Write out the listing exactly as it is given.

----- Records provided -----

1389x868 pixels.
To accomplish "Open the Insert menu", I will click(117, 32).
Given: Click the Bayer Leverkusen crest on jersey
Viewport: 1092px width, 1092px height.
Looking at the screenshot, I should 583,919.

-----

*Exercise solution*:
1389x868 pixels.
To accomplish "Open the Insert menu", I will click(117, 32).
Given: Click the Bayer Leverkusen crest on jersey
Viewport: 1092px width, 1092px height.
Looking at the screenshot, I should 583,919.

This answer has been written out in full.